--- begin ---

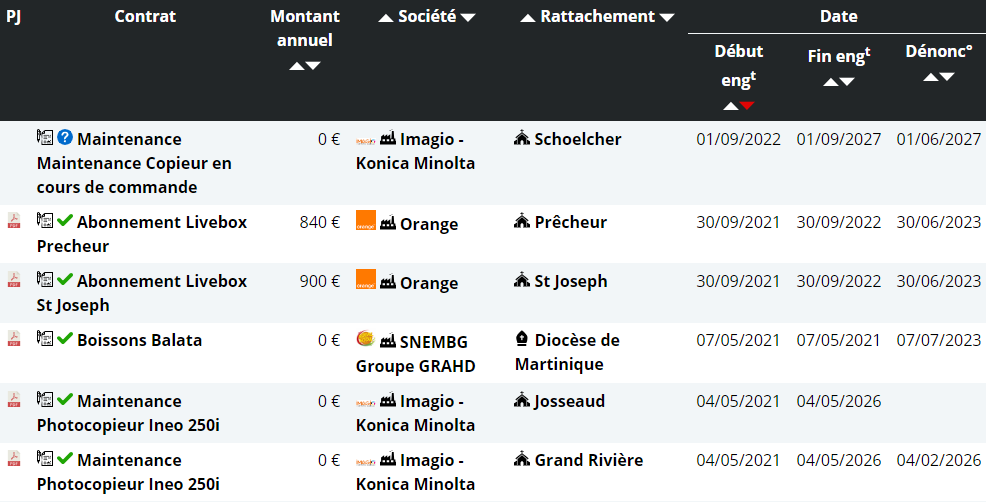Sort Dénonc° column ascending
This screenshot has width=986, height=502.
(x=931, y=77)
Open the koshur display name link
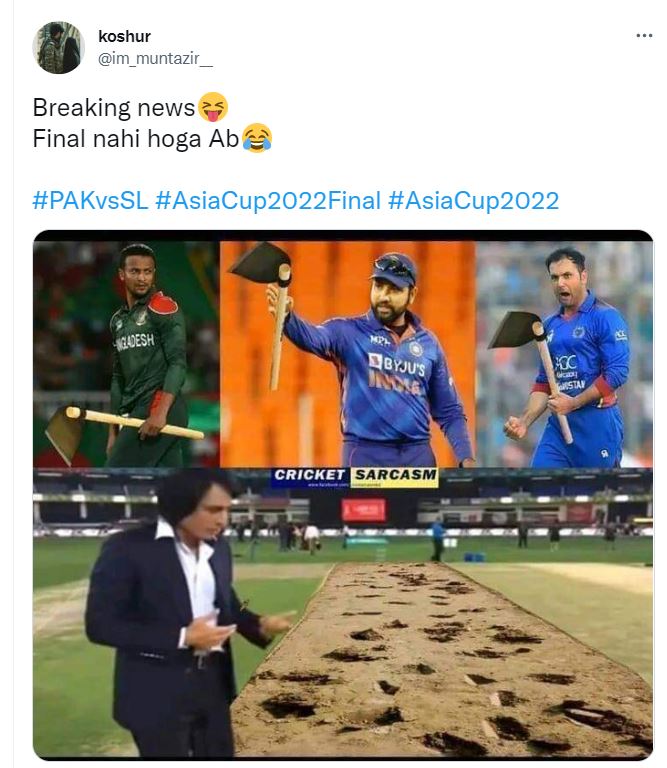Viewport: 667px width, 768px height. 124,37
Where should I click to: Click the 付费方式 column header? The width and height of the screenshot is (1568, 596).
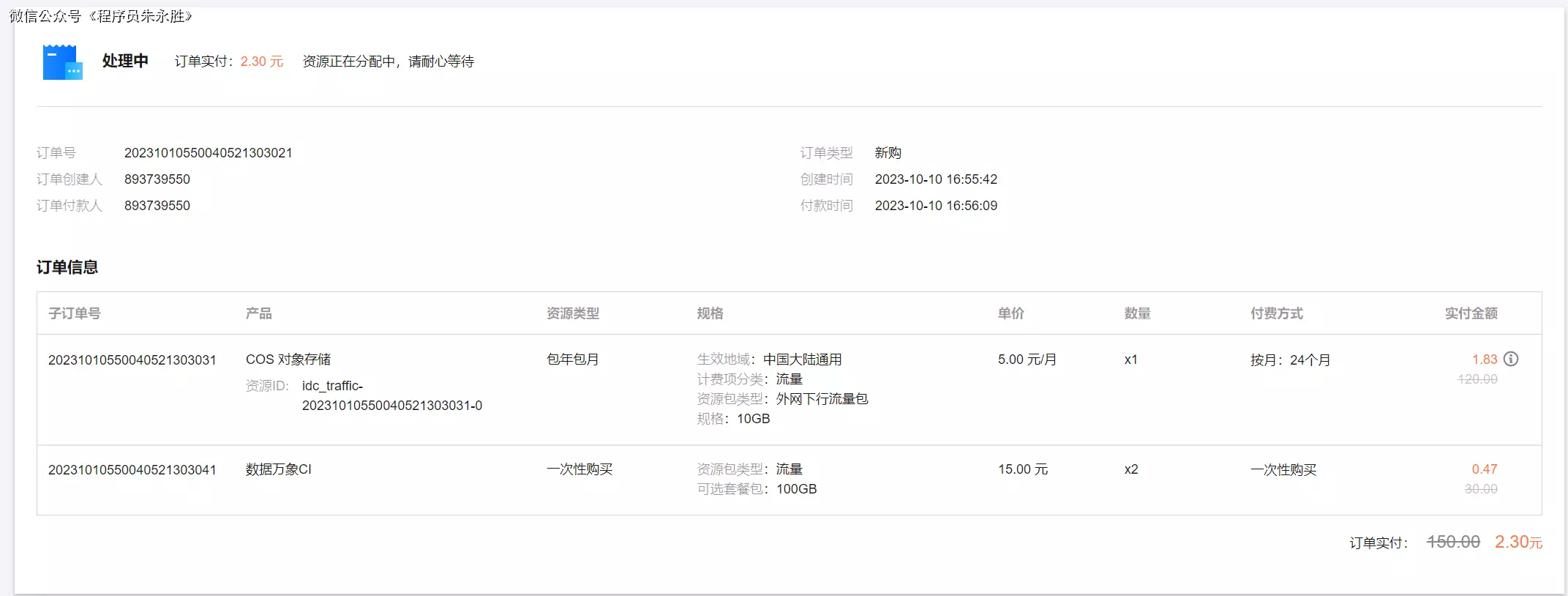1276,313
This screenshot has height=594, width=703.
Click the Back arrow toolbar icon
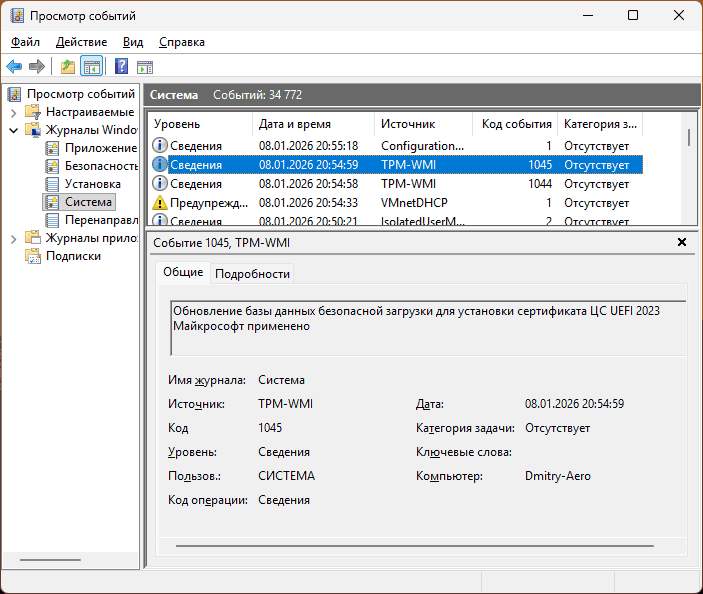tap(14, 67)
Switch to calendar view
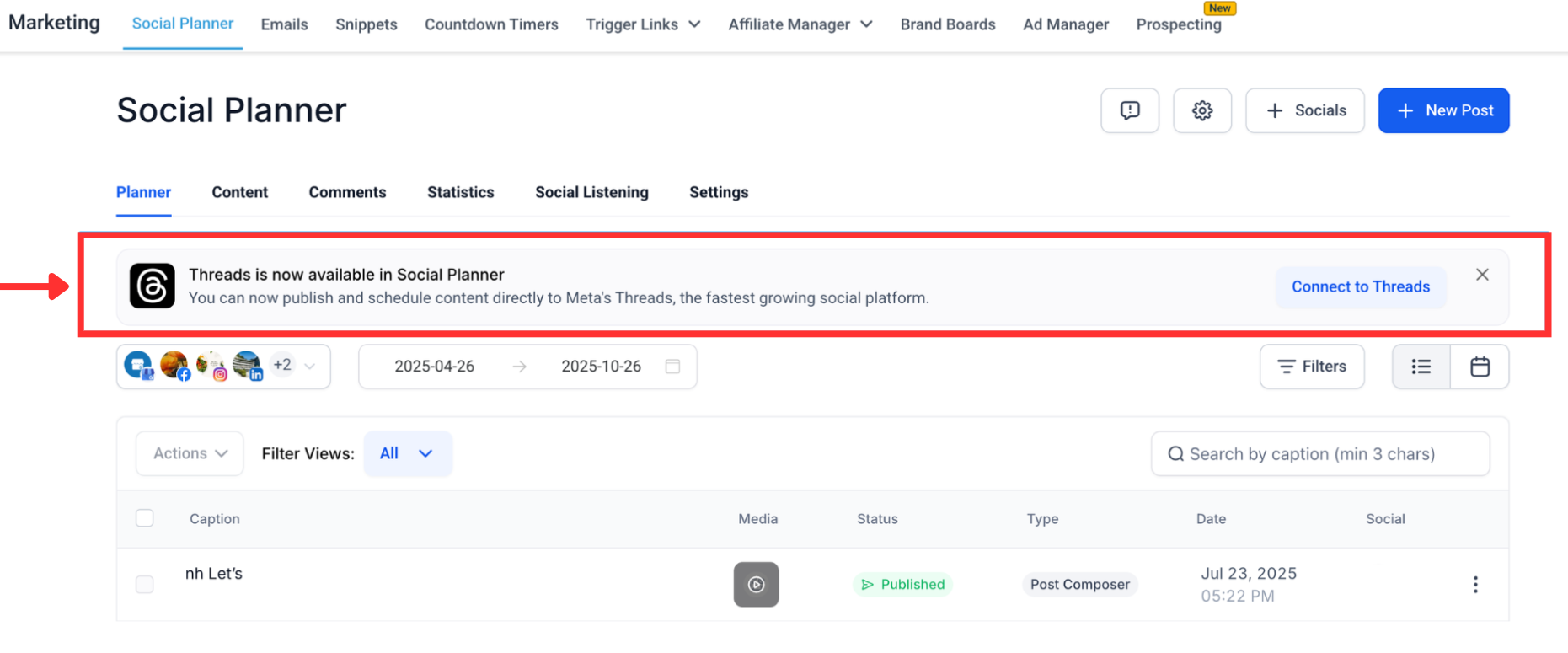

--- end ---

STATED PROBLEM => Show each line of the material that contains the string "This". Case counts.

REPLY TO THE TASK =>
This screenshot has width=986, height=502.
This screenshot has height=594, width=703.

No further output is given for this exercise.